Kaufbeuren – Ein so gut wie ausverkauftes Haus, Klatschen, Johlen und Standing Ovations – was kann sich ein Theatermacher mehr wünschen? So geschehen beim Musical „Aladin“, mit dem die Kulturwerkstatt kürzlich in der Schauburg Premiere feierte.

26 junge Kaufbeurer verwandeln unter der Regie von Simone Dopfer und Thomas Garmatsch die Schauburgbühne mit bunten Tüchern und Teppichen einfach, aber effektiv in einen orientalischen Basar und nach der Pause in einen Palast aus 1001 Nacht. Mit von der Partie sind ganz selbstverständlich auch ein paar echte Orientalen: Der Syrer Mehiar Abo Zeed trägt mit seiner Oud (eine orientalische Kurzhalslaute) zum akustischen Orient-Feeling bei.

Und kurz vor der Premiere, als schon alle Flyer gedruckt waren, hatte sich der Eritreer „Meikel“ (seinen richtigen Namen konnte keiner aussprechen, geschweige denn schreiben) gemeldet und wollte mitspielen. Bei der Kulturwerkstatt geht sowas. Meikel wurde kurzerhand noch als zweiter Gongträger auf der Suche nach dem Kamel „Kurti“eingesetzt.

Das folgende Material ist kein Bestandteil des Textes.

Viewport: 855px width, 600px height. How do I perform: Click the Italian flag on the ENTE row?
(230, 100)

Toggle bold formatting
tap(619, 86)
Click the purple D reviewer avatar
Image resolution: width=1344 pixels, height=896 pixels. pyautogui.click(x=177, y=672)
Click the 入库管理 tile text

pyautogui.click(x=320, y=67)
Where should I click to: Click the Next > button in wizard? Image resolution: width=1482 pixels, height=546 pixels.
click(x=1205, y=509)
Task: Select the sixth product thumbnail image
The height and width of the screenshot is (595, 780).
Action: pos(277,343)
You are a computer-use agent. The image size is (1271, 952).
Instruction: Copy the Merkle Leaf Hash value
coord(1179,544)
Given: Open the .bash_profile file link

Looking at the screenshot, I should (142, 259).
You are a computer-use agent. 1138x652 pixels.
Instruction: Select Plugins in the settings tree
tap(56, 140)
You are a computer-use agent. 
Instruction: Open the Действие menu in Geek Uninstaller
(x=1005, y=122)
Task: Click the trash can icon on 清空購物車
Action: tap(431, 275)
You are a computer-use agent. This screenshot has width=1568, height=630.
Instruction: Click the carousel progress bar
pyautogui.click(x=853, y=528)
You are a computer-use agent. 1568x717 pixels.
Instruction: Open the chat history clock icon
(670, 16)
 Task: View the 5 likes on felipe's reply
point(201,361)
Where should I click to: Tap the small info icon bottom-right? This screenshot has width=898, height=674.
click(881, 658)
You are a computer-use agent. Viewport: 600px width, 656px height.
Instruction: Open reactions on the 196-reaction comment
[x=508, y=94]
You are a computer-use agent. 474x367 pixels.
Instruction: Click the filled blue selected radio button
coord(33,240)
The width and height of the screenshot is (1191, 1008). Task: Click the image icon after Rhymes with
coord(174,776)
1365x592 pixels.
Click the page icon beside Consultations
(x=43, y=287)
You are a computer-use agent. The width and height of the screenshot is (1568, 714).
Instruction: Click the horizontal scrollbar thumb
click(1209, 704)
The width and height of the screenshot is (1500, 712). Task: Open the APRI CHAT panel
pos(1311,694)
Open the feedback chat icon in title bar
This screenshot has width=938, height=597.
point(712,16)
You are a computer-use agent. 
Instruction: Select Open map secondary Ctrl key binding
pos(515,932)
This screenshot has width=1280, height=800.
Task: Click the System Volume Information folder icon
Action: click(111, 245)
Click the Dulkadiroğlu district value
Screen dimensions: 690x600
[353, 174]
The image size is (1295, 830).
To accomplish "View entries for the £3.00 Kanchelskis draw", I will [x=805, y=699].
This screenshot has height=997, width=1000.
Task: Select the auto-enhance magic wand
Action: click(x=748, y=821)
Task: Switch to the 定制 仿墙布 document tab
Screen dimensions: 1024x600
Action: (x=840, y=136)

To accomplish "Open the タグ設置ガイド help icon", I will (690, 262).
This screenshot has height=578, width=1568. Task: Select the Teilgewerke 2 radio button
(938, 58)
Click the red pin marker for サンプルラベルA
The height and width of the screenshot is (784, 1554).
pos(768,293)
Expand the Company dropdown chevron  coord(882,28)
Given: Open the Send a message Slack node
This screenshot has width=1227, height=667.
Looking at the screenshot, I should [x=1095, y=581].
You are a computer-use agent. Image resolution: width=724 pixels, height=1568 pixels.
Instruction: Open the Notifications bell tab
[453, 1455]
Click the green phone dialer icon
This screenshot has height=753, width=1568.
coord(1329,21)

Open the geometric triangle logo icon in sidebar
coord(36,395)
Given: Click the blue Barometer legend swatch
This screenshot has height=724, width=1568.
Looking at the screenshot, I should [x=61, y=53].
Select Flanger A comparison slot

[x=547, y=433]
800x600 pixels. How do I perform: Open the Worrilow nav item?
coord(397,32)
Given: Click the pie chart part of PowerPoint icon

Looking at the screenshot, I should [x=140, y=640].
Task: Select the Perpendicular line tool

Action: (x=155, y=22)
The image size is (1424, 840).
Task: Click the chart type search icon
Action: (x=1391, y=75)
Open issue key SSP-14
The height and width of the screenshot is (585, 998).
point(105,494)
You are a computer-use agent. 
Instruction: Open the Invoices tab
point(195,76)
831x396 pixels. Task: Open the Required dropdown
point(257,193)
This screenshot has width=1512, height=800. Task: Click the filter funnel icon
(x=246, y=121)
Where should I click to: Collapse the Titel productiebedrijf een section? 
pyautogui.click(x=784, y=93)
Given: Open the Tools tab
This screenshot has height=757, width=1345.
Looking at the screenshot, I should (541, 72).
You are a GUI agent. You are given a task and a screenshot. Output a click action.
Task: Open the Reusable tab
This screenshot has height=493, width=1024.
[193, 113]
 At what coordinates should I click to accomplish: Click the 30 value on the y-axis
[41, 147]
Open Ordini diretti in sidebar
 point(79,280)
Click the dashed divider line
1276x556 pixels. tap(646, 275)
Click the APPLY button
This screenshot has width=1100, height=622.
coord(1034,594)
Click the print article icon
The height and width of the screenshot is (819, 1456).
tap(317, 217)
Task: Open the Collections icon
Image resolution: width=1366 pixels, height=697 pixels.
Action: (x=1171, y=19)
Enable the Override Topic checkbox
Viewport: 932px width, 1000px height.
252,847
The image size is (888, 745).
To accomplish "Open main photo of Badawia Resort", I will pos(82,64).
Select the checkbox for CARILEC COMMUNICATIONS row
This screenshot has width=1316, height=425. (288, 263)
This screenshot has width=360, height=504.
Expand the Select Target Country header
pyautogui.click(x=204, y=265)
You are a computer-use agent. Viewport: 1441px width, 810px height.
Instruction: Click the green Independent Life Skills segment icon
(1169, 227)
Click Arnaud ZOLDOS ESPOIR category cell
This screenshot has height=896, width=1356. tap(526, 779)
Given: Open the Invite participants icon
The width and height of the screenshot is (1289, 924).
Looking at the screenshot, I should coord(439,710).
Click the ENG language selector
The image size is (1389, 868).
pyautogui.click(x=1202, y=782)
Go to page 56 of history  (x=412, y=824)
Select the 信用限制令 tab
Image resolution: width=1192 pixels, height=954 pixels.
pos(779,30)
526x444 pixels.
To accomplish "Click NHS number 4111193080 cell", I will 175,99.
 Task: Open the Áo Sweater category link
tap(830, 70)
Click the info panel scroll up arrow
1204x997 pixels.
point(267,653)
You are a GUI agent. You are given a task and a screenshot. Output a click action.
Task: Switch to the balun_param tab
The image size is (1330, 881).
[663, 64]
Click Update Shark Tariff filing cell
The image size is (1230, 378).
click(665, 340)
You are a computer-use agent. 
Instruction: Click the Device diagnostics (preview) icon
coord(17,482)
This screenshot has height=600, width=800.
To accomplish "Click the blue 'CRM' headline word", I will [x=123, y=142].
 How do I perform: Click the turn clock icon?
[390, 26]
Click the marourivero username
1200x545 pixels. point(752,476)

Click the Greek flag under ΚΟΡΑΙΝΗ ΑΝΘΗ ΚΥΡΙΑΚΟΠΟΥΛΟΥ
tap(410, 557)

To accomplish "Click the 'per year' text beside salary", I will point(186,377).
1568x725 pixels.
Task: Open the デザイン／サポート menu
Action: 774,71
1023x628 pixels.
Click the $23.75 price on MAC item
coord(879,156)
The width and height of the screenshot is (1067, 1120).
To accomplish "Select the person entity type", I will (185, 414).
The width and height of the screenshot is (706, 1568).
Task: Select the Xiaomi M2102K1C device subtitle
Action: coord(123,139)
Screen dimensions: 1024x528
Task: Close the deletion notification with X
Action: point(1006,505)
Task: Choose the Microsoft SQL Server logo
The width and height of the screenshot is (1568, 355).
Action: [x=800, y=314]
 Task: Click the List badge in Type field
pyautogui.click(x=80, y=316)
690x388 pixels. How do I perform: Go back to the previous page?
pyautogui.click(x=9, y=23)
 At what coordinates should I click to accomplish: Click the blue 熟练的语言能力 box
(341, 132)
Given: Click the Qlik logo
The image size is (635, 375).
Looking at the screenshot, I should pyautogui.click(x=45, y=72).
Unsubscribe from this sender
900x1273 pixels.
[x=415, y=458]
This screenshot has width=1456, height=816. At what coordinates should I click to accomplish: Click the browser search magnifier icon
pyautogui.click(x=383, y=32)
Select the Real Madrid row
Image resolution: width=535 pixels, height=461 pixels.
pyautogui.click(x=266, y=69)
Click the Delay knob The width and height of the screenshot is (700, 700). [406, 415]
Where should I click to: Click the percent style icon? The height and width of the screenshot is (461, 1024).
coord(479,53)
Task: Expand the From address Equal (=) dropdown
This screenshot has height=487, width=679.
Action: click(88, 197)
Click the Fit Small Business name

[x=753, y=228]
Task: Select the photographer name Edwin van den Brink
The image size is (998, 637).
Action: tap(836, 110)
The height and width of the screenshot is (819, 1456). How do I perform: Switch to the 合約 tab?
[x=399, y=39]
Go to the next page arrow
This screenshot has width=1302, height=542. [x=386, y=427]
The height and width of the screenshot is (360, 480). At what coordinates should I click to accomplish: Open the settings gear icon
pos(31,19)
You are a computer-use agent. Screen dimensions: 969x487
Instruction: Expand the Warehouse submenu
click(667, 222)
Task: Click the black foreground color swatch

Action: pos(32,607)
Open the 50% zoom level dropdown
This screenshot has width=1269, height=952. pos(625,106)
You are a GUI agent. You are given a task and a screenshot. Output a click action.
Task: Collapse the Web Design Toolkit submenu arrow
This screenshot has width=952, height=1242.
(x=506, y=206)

Kurti (eine von „Sultan“ Ludwig Kloiber geführte Handpuppe) kann sprechen und avancierte mit seinen Kommentaren bald zum Publikumsliebling. Das ist aber nicht der einzige reizende Gag, den sich die Regisseure für die altbekannte Geschichte eines Aufstiegs vom armen Handwerkersohn zum Prinzgemahl haben einfallen lassen. Immer wieder reißen überraschende Wendungen oder moderne Verfremdungseffekte das Publikum zu stürmischem Gelächter und Szenenapplaus hin.

So werden zum Beispiel beim fliegenden Teppich Gong und Schlegel zu Lenkrad und Schaltknüppel, oder Aladins Mutter (herrlich mit Fistelstimme Maxi Hentschel) liest ihrem nichtsnutzigen, verträumten Sohn (Elias Nocker) regelmäßig per Handy die Leviten, während der durch sein Abenteuer tapst und außer seiner Prinzessin gar nichts so richtig mitzukriegen scheint.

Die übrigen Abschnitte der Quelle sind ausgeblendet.